The ripple effects of addiction washes across everyone in its vicinity. My behaviors informed my family’s actions. Eggshells were the floor that they walked on in our home. My volatility, and radical mood swings made it difficult for my family to know peace. Had these last three and a half years passed without me getting sober, it’s an extremely possible (if not probable) reality that I would be alone right now. That’s where we were heading.
Who knows what that reality truly looks like? Its nightmarish to go down that rabbit-hole. Split time between my wife and I. Boys growing up without their father. Me being a hopeless wreck, my wife may have moved on….the more I think about it the scarier it gets. But that didn’t happen.
God, The Spirit or Nature, The Spirit of the Universe or whatever one uses to describe it, stepped in, laid Grace in my lap, and said “Hey, I see you are hurting, come follow me and I will give you things you could never dream of.”

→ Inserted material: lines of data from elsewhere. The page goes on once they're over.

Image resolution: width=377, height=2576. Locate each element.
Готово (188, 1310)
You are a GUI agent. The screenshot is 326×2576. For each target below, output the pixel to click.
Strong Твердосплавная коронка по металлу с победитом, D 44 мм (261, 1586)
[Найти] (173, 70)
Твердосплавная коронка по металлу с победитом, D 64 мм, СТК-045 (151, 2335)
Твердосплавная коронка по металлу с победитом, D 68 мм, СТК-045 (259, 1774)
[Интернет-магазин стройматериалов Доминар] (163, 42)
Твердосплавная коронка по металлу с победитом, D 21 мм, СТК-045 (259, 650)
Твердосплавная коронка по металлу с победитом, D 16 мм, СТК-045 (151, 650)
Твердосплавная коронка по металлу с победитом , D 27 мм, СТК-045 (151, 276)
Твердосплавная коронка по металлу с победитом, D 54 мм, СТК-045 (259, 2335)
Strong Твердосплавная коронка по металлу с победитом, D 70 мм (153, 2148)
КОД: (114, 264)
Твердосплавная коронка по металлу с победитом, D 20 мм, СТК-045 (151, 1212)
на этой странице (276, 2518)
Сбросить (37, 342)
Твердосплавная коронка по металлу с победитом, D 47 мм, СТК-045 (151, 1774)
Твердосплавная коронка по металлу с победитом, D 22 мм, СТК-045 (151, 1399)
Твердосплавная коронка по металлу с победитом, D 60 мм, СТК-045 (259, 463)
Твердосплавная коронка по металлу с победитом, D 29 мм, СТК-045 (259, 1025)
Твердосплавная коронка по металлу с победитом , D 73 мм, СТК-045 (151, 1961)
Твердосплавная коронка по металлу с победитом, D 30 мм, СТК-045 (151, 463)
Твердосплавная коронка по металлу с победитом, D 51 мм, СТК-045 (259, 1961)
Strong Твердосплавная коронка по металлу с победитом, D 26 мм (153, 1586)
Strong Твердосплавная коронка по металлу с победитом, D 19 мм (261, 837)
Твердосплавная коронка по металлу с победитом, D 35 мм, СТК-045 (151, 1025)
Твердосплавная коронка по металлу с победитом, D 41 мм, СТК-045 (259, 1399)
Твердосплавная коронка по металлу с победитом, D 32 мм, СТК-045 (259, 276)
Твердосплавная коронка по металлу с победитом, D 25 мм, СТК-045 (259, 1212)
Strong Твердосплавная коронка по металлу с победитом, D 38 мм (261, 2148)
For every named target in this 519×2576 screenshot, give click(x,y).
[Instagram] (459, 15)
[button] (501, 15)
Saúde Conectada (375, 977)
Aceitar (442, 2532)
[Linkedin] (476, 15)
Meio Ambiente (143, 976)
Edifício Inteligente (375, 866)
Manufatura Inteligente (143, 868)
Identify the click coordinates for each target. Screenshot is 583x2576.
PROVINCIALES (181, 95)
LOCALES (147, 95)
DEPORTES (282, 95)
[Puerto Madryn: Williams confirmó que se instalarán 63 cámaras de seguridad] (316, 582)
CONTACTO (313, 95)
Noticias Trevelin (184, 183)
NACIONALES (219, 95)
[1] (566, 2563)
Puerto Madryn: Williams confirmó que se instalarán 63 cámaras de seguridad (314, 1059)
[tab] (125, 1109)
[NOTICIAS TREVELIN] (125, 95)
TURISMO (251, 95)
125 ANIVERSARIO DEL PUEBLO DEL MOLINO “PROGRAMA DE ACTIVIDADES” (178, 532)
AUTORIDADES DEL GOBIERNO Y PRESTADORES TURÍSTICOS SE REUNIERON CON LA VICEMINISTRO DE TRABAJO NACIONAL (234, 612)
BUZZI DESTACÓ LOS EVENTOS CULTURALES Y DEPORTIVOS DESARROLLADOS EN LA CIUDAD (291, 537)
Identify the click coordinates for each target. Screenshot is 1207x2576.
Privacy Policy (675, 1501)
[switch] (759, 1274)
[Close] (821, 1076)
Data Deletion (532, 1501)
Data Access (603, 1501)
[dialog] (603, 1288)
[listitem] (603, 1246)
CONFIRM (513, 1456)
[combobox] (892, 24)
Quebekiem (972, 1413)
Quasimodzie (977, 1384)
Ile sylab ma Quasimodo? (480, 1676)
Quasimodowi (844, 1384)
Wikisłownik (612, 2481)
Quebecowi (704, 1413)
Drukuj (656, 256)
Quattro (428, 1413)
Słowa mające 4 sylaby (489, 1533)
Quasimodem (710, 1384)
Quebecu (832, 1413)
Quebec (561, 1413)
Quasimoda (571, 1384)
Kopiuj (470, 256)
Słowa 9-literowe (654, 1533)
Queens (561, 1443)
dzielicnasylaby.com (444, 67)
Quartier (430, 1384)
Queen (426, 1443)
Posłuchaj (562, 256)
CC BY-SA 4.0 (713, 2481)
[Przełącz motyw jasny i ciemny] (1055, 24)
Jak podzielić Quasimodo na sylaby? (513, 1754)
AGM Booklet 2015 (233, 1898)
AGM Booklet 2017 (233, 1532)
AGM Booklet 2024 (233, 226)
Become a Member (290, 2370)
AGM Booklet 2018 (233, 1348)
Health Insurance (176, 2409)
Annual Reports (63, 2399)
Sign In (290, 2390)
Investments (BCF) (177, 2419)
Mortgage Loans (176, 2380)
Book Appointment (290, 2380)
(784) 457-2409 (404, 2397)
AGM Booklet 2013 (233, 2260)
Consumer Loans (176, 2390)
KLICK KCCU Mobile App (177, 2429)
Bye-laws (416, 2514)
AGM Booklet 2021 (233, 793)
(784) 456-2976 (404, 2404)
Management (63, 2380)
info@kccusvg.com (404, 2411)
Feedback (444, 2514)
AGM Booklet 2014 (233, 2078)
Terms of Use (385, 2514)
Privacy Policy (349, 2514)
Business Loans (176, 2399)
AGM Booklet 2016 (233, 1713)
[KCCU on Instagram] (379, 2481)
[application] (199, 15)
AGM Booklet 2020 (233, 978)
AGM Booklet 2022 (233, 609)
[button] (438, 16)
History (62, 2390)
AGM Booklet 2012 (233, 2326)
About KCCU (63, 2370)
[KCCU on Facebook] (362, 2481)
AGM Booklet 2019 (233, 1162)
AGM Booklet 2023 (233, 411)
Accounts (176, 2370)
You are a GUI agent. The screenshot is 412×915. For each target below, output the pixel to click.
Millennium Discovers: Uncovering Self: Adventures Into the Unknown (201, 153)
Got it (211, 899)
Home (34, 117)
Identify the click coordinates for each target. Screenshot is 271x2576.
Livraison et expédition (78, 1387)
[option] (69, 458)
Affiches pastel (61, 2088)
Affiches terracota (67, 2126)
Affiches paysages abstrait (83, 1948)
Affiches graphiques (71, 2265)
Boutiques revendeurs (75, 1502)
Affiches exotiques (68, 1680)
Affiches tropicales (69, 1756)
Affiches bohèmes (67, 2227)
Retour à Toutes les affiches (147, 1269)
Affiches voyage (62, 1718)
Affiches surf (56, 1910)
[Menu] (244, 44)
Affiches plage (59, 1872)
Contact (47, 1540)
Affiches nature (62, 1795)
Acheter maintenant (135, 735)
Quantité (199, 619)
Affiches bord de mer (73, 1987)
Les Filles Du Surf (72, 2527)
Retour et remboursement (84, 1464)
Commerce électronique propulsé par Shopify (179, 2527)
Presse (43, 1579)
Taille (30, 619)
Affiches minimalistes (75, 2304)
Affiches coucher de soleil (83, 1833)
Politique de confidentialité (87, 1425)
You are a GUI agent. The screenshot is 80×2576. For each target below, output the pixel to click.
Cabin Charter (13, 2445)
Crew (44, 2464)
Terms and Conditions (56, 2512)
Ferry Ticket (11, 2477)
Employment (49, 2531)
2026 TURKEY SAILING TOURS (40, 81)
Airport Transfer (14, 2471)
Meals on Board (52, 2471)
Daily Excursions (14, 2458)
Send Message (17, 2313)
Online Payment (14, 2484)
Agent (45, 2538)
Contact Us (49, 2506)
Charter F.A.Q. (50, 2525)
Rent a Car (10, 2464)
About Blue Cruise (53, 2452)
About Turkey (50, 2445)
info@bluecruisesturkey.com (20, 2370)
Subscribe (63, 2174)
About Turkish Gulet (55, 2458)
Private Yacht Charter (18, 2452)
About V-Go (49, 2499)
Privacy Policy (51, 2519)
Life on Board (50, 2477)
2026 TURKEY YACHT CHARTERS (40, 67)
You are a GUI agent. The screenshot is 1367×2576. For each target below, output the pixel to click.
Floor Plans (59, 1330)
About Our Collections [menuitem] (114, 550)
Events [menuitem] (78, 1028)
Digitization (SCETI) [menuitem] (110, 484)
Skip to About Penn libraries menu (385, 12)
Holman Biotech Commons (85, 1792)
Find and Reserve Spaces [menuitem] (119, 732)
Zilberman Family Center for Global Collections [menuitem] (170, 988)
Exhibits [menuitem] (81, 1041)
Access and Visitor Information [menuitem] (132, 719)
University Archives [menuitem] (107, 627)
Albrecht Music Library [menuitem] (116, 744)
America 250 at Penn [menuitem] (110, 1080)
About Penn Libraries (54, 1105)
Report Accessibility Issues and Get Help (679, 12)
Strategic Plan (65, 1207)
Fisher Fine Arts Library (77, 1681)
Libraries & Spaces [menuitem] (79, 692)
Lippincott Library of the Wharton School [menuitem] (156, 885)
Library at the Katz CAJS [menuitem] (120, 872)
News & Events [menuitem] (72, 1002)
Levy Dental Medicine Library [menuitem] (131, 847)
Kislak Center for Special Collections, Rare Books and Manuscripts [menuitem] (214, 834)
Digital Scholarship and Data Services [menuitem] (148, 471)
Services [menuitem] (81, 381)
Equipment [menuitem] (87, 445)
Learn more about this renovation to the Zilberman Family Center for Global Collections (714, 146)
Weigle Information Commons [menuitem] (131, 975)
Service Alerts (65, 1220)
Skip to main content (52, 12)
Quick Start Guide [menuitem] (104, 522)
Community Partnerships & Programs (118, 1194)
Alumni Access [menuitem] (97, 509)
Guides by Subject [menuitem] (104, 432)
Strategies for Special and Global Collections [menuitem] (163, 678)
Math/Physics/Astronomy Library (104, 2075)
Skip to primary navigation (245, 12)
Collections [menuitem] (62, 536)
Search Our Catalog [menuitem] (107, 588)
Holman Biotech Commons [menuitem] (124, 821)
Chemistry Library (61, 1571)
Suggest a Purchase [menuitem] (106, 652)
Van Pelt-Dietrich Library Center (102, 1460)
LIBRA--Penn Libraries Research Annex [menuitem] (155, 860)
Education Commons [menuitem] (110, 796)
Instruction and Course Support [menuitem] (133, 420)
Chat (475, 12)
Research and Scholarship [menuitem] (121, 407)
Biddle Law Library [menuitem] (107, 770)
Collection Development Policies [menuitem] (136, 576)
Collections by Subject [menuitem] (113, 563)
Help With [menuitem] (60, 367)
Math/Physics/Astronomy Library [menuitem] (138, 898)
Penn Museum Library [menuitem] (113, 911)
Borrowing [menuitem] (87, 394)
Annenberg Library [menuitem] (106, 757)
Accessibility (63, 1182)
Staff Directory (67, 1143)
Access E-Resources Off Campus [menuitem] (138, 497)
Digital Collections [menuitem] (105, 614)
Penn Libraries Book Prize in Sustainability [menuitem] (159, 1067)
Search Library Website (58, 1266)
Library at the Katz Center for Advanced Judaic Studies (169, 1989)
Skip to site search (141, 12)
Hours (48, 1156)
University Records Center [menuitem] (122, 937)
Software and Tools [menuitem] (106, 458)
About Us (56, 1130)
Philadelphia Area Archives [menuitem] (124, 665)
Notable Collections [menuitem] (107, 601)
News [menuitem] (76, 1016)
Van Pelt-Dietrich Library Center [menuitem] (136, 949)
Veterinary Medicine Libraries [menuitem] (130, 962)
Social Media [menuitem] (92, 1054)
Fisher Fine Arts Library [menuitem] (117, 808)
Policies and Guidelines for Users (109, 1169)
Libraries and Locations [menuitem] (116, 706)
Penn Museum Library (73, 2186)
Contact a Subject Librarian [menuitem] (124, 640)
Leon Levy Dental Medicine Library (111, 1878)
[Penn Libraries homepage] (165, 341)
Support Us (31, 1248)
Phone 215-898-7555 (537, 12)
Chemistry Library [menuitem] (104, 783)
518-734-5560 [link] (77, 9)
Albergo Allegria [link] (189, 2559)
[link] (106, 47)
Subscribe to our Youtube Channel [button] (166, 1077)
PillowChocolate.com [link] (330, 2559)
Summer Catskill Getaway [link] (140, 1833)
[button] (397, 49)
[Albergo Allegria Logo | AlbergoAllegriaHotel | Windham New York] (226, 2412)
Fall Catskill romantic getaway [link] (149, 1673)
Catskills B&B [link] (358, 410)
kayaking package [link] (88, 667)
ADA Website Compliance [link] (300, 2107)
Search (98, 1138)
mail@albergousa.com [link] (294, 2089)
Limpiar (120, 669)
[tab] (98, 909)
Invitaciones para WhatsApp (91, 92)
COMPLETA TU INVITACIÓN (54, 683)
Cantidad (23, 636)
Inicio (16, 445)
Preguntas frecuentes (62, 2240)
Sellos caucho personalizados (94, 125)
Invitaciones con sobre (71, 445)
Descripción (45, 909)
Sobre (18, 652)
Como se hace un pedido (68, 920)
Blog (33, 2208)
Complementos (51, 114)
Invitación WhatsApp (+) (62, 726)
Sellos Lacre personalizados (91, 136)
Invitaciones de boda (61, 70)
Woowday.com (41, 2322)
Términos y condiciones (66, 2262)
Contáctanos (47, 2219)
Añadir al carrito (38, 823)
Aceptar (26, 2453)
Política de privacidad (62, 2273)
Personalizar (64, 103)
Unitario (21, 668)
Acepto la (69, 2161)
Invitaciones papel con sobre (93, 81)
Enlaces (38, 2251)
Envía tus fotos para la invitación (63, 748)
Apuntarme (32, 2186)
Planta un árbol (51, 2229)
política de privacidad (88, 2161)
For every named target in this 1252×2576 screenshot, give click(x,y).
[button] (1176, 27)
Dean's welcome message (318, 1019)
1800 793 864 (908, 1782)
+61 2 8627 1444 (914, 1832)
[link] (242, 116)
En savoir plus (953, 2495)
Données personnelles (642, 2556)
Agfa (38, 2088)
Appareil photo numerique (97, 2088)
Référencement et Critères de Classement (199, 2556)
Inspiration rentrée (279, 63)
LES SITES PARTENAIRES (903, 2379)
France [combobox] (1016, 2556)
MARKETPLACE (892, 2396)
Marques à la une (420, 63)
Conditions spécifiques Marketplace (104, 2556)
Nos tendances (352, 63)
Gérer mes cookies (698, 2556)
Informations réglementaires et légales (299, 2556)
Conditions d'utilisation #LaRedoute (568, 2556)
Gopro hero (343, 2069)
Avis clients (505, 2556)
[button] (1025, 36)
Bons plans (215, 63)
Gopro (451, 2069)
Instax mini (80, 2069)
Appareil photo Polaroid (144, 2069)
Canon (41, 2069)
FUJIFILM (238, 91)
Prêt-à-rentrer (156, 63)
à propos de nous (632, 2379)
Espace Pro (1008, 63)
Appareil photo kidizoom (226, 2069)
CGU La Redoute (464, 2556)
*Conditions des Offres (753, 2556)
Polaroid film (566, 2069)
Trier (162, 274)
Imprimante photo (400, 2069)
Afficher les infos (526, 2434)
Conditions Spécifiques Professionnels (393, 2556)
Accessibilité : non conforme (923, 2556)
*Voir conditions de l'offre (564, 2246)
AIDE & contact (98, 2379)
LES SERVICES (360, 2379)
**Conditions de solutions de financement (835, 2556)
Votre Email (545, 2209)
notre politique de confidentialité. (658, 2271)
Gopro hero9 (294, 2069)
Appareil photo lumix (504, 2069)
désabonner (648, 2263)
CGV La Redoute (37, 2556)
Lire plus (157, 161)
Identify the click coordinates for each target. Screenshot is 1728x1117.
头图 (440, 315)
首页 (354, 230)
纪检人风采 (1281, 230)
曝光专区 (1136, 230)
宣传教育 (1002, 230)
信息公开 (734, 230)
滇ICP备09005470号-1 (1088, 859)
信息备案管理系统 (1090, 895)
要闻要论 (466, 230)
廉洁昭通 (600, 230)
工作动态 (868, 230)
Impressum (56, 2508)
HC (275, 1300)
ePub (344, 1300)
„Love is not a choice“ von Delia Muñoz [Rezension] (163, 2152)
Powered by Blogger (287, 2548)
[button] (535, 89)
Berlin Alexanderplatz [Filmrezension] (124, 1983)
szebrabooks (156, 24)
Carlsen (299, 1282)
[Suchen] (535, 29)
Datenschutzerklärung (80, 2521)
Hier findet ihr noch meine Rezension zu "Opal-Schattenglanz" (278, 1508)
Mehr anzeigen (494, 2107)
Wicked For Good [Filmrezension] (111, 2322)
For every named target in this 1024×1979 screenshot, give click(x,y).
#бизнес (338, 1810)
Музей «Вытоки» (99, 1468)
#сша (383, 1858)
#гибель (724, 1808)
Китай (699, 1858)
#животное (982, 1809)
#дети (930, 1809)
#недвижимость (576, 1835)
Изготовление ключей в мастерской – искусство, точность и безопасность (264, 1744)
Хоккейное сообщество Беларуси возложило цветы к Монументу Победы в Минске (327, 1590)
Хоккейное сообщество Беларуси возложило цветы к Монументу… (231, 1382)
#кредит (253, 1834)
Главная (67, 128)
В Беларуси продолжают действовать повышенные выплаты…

And He did. In the simplest way possible. He let me see it. He opened my eyes and let me see the love that is my life. I just had to trust Him and do the work.
The longer I have stayed sober, the more that is continuing to be revealed. I keep getting a clearer vision to what is most important. Family, Love, Helping Others, Being Present. All of which when practiced, have this way of compounding their effects on what I can see. It hasn’t stopped getting better. Thank God for that!